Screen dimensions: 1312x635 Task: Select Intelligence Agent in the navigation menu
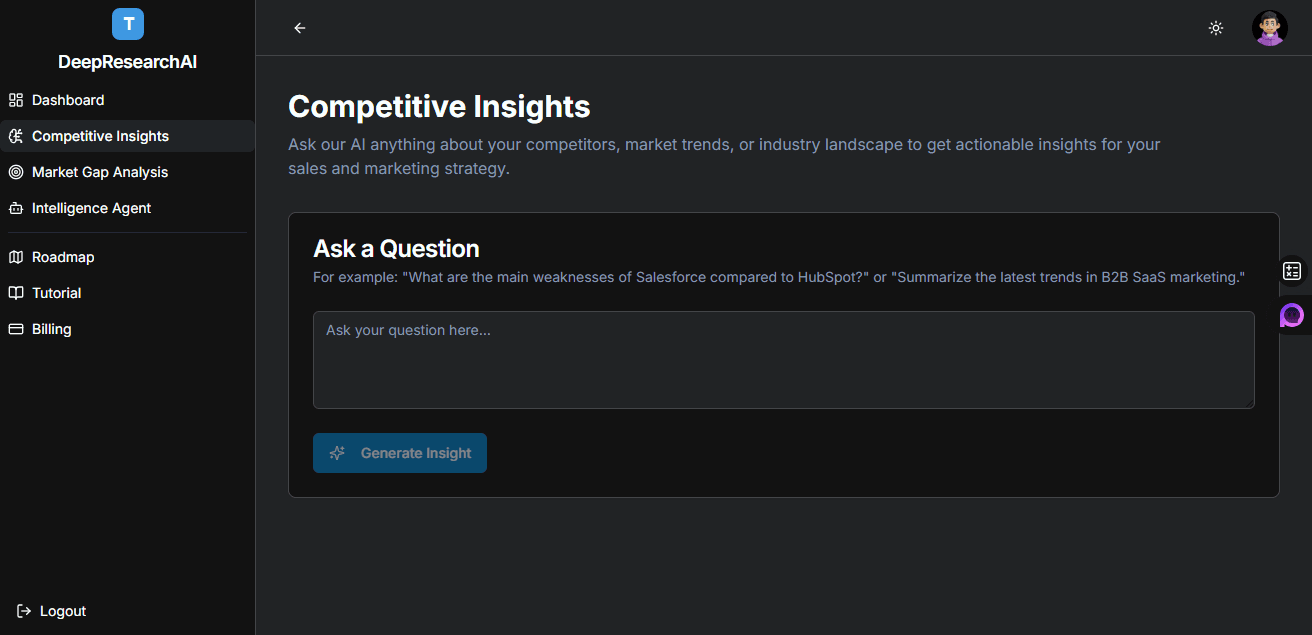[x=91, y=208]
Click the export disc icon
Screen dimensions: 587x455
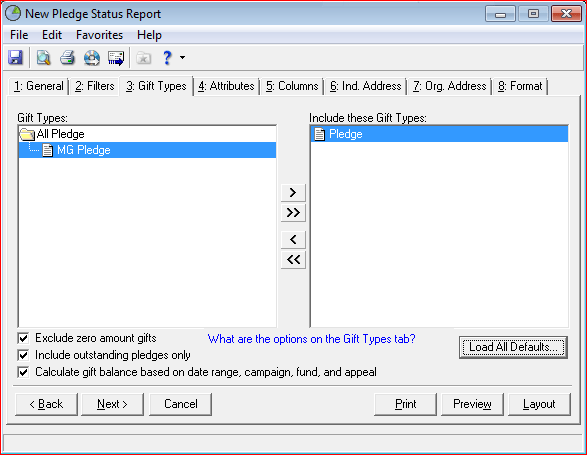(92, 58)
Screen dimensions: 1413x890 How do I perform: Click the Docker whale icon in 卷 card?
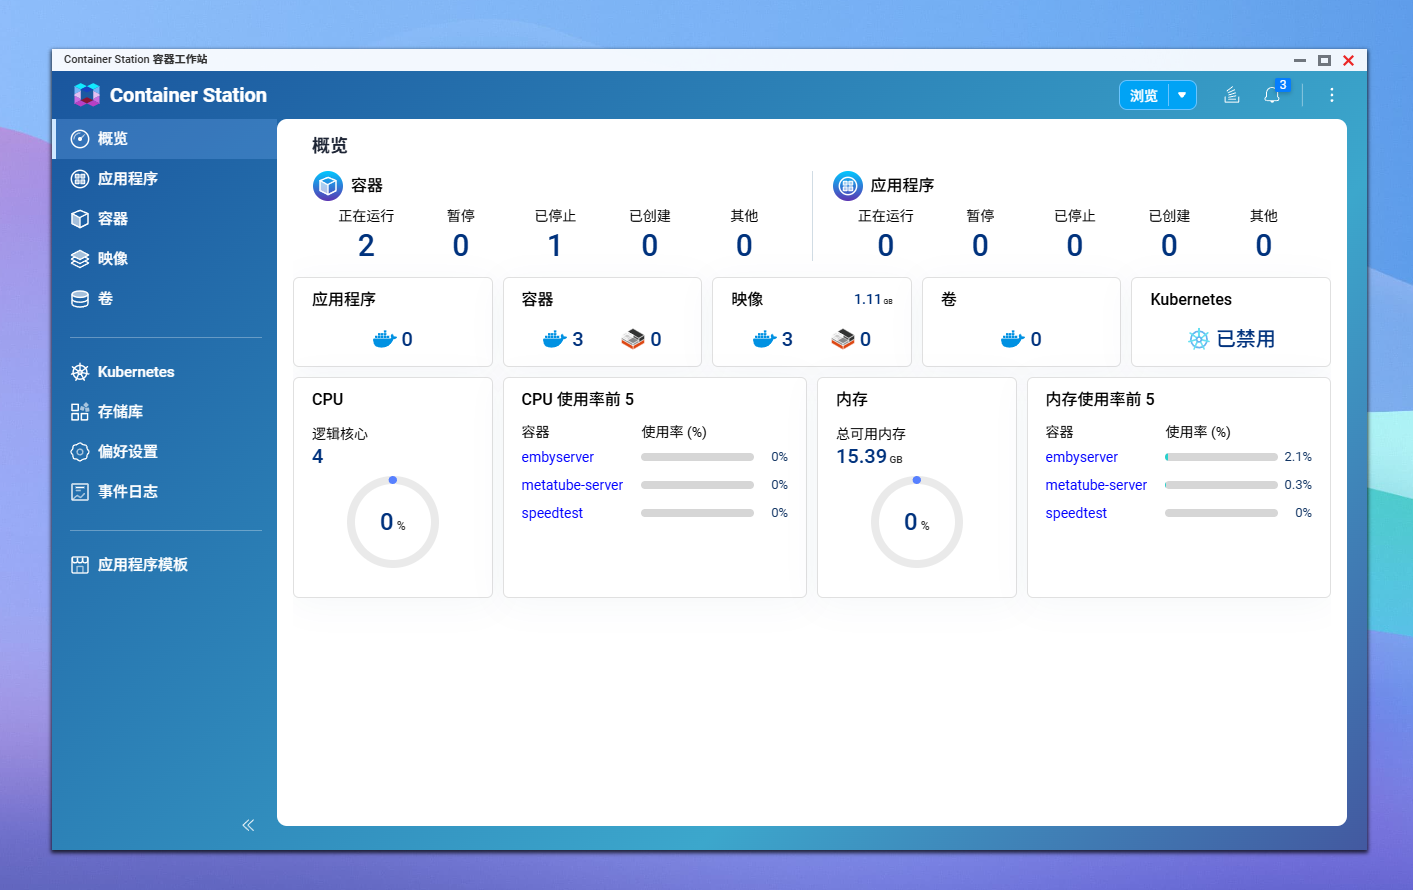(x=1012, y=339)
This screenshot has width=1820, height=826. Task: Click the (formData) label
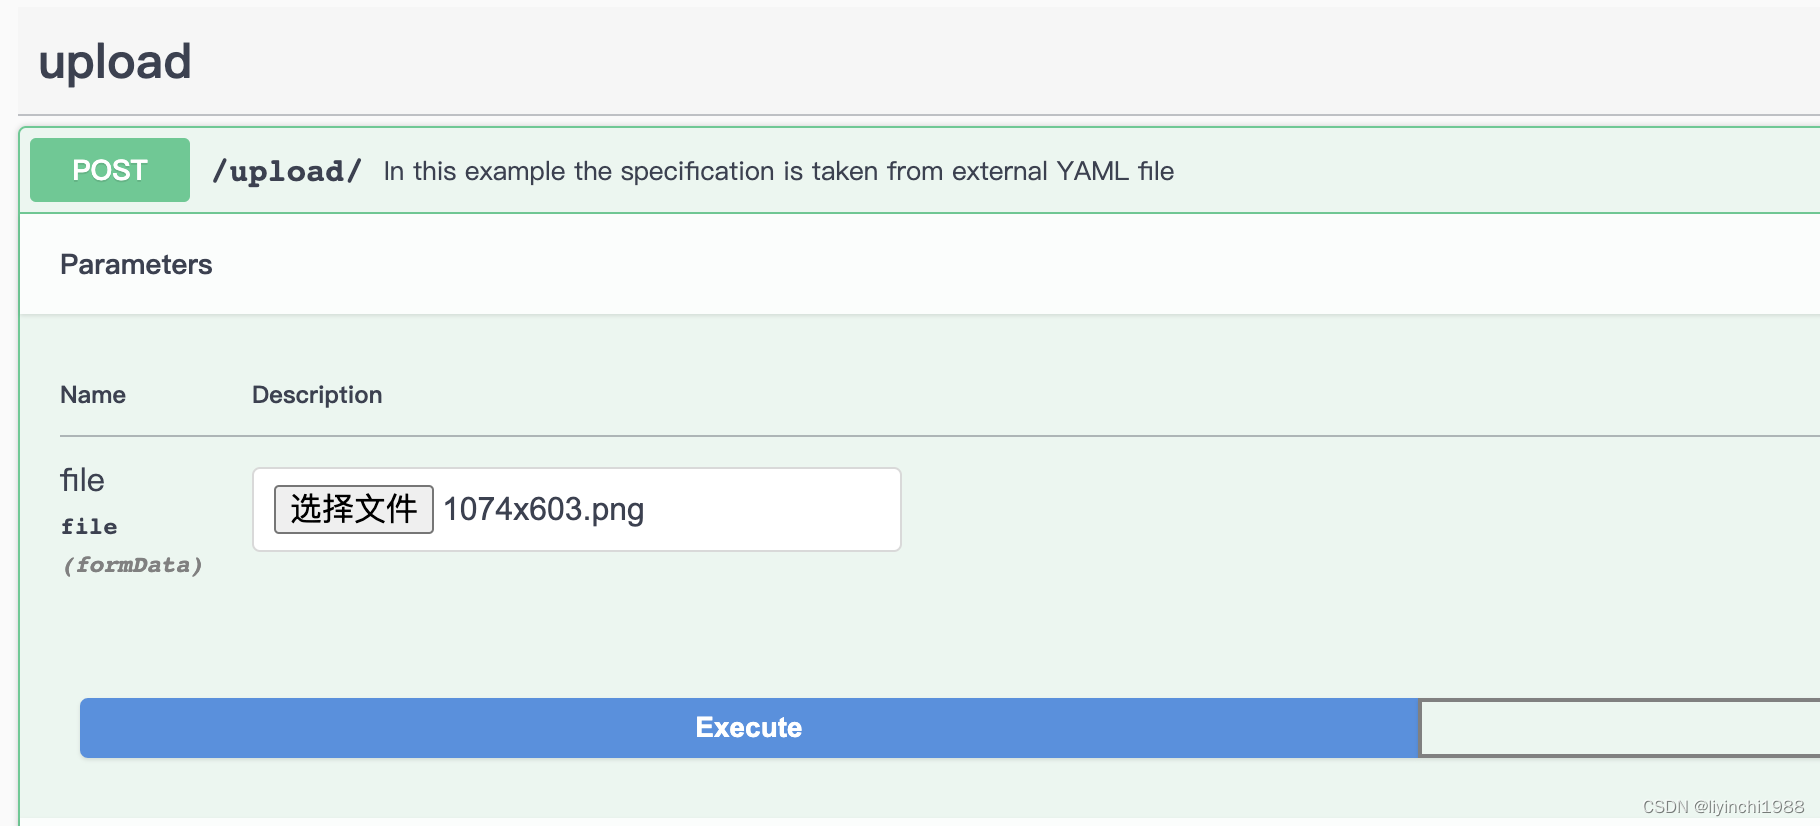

====

**ACTION ITEM**
Take the line containing "Click the export disc icon" and every line after it up to the end of the entries, and quote them exactly. Both ends count; the pictures do not.

**TASK RESULT**
Click the export disc icon
Screen dimensions: 587x455
(92, 58)
Screen dimensions: 1413x890 How do I perform: Click the Docker whale icon in 卷 card?
(x=1012, y=339)
This screenshot has width=1820, height=826. Task: Click the (formData) label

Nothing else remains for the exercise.